My team does quite a bit of this. We handle it in two different ways: For some c...

My team does quite a bit of this. We handle it in two different ways:

For some clusters we carve nodes out of VMWare simply using OS templates. For other nodes we we use cheap-and-deep blade servers and install the OS on bare-metal using PXE. Once the nodes are provisioned we use ansible to deploy Kubernetes. (Lately it's been RKE2 on top of Rocky.)

Generally speaking VM-based nodes are extremely reliable and seldom have to be rebuilt. (If we're paying to run VMWare its because the underlying hardware is high-quality.) Bare-metal nodes, on the other hand, are built on inexpensive hardware and they tend to fail in different ways. When they fail we cordon and remove them from the cluster and put them in a list. (We maintain sufficient overcapacity to soak failures as they come.)
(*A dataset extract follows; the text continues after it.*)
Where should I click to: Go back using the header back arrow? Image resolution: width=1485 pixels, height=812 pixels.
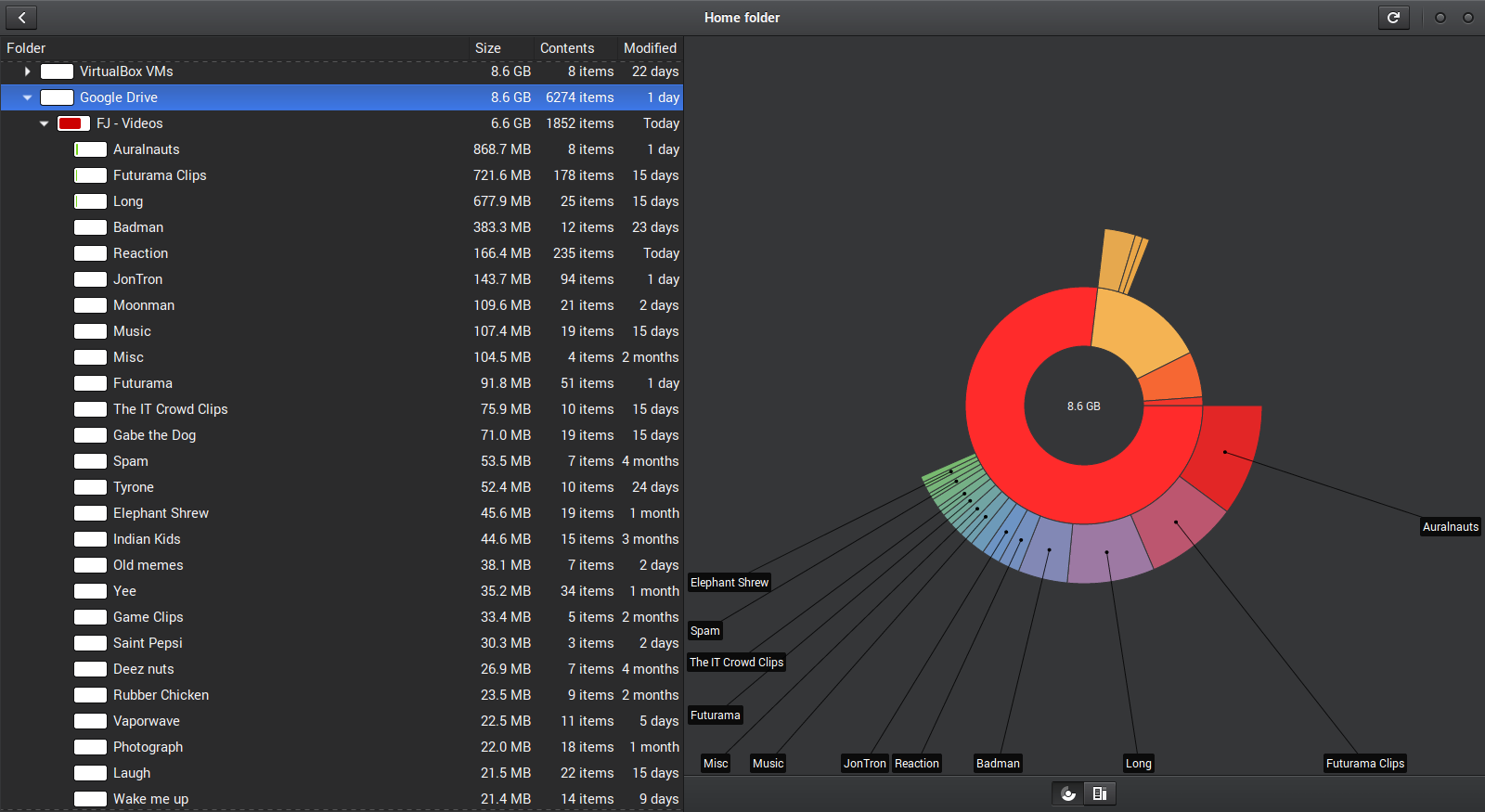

If we're using persistence we have to take care that the statefulsets are configured correctly. Sometimes we use local-disk persistence so that our services can benefit from local NVME performance. Other times we use NFS (when we need persistence but not performance.)

We monitor cluster node health internally to Kubernetes and also externally using Nagios (shudder).

Kubernetes upgrades are a pain in the ass. Lots of times we'll just set up a second cluster to avoid the risk of a failure during an upgrade.